Directions:
Filter the data for "Expand" and copy matching lines.

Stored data
----
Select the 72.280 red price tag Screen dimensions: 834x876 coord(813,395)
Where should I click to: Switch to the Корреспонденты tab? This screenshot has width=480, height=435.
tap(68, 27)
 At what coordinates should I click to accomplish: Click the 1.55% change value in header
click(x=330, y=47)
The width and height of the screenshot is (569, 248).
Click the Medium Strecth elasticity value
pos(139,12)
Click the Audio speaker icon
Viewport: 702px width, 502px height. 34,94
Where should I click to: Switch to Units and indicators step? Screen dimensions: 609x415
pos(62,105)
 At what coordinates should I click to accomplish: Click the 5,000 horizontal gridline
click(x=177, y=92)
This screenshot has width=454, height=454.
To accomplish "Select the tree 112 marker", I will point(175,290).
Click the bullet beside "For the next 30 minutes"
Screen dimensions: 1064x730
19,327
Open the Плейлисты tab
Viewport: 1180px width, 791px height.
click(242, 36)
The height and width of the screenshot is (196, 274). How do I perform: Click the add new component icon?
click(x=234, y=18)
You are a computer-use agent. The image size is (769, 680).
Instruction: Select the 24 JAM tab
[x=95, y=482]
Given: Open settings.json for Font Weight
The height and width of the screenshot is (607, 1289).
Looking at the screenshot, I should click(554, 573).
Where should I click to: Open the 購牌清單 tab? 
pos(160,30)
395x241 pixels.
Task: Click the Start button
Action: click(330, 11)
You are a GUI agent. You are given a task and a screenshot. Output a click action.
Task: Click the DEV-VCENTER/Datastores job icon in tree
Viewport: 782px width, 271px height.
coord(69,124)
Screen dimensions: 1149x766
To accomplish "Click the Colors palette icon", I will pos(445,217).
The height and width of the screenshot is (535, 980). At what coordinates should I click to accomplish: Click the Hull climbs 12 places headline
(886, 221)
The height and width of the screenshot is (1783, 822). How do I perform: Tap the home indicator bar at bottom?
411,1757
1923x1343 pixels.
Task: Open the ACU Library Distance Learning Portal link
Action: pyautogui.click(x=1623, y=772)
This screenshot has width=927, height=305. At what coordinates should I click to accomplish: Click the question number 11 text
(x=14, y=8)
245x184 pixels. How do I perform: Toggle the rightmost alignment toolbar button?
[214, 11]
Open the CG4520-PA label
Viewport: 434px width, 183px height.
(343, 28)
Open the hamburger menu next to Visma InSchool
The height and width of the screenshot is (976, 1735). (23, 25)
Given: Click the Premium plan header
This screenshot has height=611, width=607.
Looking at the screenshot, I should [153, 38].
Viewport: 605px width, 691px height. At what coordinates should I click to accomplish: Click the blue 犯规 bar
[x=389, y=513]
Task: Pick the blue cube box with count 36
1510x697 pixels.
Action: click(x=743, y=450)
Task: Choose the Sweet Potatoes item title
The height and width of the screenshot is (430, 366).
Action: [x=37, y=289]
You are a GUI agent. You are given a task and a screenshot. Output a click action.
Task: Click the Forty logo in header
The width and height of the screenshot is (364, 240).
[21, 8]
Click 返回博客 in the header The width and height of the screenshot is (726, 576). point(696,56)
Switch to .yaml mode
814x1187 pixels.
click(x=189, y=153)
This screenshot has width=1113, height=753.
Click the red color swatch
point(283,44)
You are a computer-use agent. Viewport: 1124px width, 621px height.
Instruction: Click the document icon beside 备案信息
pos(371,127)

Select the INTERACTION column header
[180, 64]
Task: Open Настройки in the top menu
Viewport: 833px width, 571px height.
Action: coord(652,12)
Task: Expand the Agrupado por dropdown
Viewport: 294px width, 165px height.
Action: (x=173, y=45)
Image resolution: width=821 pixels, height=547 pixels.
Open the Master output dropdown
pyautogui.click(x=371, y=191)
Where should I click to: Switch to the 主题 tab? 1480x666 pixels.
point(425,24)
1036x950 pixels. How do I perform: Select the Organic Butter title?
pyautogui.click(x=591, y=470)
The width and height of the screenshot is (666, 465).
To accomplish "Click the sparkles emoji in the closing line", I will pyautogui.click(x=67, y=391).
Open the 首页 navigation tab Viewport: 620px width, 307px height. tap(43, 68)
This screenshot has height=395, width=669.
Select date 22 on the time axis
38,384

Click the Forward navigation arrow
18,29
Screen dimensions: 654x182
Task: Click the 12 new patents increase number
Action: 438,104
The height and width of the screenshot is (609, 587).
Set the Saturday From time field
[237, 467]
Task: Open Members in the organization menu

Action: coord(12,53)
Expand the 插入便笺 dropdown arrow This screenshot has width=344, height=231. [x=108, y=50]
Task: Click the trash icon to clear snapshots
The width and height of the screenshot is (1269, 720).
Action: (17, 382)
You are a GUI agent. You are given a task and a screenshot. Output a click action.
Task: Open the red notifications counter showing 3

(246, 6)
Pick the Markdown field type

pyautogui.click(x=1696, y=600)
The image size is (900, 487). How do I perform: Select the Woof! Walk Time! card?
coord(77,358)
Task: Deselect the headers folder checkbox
----
Exercise result:
Task: Expand the Agrupado por dropdown
Expand the 插入便笺 dropdown arrow This screenshot has width=344, height=231. [x=108, y=50]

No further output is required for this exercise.